── Available data
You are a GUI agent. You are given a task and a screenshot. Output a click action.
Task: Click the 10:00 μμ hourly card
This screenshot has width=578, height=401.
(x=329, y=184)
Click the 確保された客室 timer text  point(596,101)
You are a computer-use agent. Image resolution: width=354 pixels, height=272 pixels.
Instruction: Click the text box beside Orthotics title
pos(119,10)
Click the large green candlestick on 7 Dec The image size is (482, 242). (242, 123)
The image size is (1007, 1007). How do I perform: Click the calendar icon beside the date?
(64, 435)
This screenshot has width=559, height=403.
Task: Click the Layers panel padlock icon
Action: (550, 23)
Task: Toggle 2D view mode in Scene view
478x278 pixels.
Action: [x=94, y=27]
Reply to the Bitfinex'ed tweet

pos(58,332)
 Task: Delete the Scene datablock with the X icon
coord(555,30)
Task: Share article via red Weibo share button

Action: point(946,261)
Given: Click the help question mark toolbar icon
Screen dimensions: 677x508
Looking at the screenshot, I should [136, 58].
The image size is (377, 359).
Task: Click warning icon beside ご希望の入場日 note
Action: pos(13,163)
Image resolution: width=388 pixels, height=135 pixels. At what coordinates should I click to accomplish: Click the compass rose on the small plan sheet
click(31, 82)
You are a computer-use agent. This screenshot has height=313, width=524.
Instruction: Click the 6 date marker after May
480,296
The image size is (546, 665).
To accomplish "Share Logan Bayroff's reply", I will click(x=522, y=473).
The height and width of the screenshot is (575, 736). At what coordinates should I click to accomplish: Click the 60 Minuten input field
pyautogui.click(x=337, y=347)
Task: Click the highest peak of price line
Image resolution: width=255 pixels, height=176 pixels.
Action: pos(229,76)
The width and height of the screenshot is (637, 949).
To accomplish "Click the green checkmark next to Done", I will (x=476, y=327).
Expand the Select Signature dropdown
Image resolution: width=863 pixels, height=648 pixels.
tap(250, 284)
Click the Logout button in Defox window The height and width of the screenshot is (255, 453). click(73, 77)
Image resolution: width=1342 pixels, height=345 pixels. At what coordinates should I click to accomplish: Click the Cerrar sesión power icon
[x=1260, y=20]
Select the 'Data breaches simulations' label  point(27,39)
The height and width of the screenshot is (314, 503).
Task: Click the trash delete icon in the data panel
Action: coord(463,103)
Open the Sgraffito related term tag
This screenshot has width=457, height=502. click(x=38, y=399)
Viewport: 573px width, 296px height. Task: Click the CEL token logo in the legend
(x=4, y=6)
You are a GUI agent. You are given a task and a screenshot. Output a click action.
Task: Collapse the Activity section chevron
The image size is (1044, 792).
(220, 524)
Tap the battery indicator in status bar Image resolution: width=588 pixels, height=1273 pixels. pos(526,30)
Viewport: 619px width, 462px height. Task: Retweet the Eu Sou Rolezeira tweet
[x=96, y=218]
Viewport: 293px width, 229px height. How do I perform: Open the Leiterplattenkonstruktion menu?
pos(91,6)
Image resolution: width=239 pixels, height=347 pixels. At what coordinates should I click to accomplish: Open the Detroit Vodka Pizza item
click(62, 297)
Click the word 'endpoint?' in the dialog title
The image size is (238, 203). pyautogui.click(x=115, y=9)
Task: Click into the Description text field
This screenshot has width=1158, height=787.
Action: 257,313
────
What the exercise asks
Across the whole listing above, state how many lines contain "will". Only the number is wanted.

Solution for this task
2